Document excerpt -
Original Jurisdiction

Per curiam

Took no part, Gildea, J.



In re Petition for Disciplinary Action

against Richard G. Day,

a Minnesota Attorney, Registration No. 21659

Filed:  March 23, 2006

Office of Appellate Courts




Disbarment is appropriate for an attorney who misappropriated client funds, repeatedly practiced law while suspended, failed to notify clients of his suspension, failed to return client files, did not participate in the disciplinary process, and cannot be found in the state. 


Heard, considered, and decided by the court en banc.




The Director of the Office of Lawyers Professional Responsibility filed a petition for disciplinary action against respondent Richard G. Day on January 23, 2004, alleging three counts of misconduct, including misappropriation of client funds, practicing law while suspended, failure to notify clients of his suspension, failure to return client files, and failure to participate in the disciplinary process.  Despite efforts to locate Day, the director has been unable to personally serve the petition.  In response to a petition from the director,[1] we prohibited Day on July 12, 2004, from applying for reinstatement while the disciplinary action remained pending and gave him one year to move for leave to answer the petition.[2]  When Day did not so move, we issued an order on September 21, 2005, deeming the allegations admitted,[3] ordered the director to serve Day by publication,[4] and set the matter on for hearing to show cause as to why we should not impose the appropriate discipline.  Day neither responded nor appeared.  We agree with the director’s assertion that the facts and circumstances of this case merit disbarment.

Day was admitted to the practice of law in Minnesota in 1974.  He was suspended in July 2000 for 90 days for practicing law while suspended for nonpayment of his attorney registration fee and on CLE restricted status, failing to return a client’s file, failing to diligently pursue claims on behalf of two clients and misrepresenting the status of the matter to one of the clients, and failing to cooperate in the disciplinary proceedings.  In re Day, 615 N.W.2d 275, 276 (Minn. 2000) (Day I).  Day admitted that his conduct violated the Rules of Professional Conduct and entered into a stipulation with the director that recommended a 90-day suspension with reinstatement conditioned on a number of terms, including notification to his clients of his suspended status.  Id

Day was indefinitely suspended in October 2001 for practicing law after suspension, failing to return client property, and failing to cooperate with the associated disciplinary proceeding.  In re Day, 634 N.W.2d 173 (Minn. 2001) (Day II).  Day again entered into a stipulation with the director, recommending an indefinite suspension with reinstatement conditioned on a number of terms, again including notification to his clients that he had been suspended.  Id. at 173-74. 

Day has not applied for reinstatement since he was indefinitely suspended.[5]

The allegations in the current petition, now deemed admitted, are described under three counts of misconduct.

What you will do - Rewrite the stretch of the disciplinary opinion from "a Minnesota Attorney, Registration" through "court en banc.", putting "embezzled" in place of "misappropriated".

Records shown -

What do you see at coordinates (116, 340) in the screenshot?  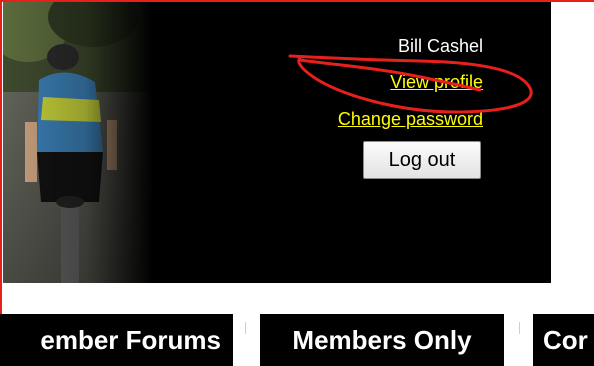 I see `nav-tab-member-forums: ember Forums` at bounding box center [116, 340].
--
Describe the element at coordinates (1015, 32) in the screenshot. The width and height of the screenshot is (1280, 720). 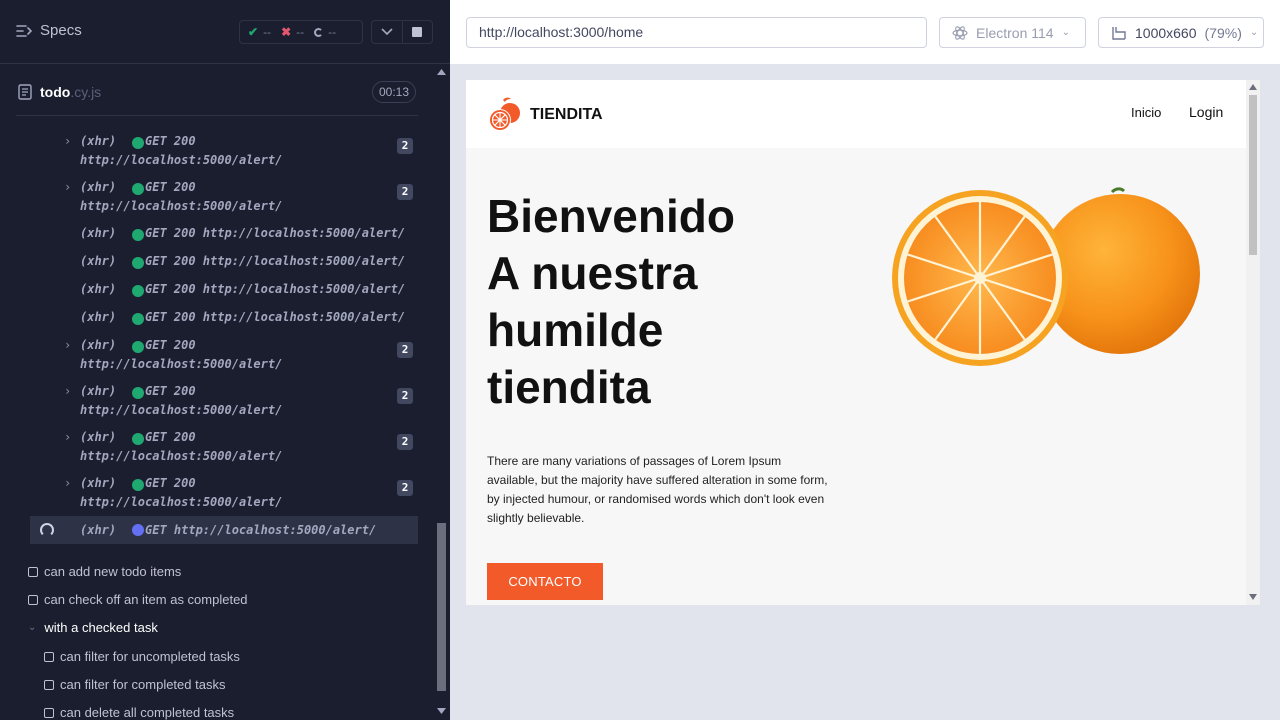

Written solution -
a Minnesota Attorney, Registration No. 21659

Filed:  March 23, 2006

Office of Appellate Courts




Disbarment is appropriate for an attorney who embezzled client funds, repeatedly practiced law while suspended, failed to notify clients of his suspension, failed to return client files, did not participate in the disciplinary process, and cannot be found in the state. 


Heard, considered, and decided by the court en banc.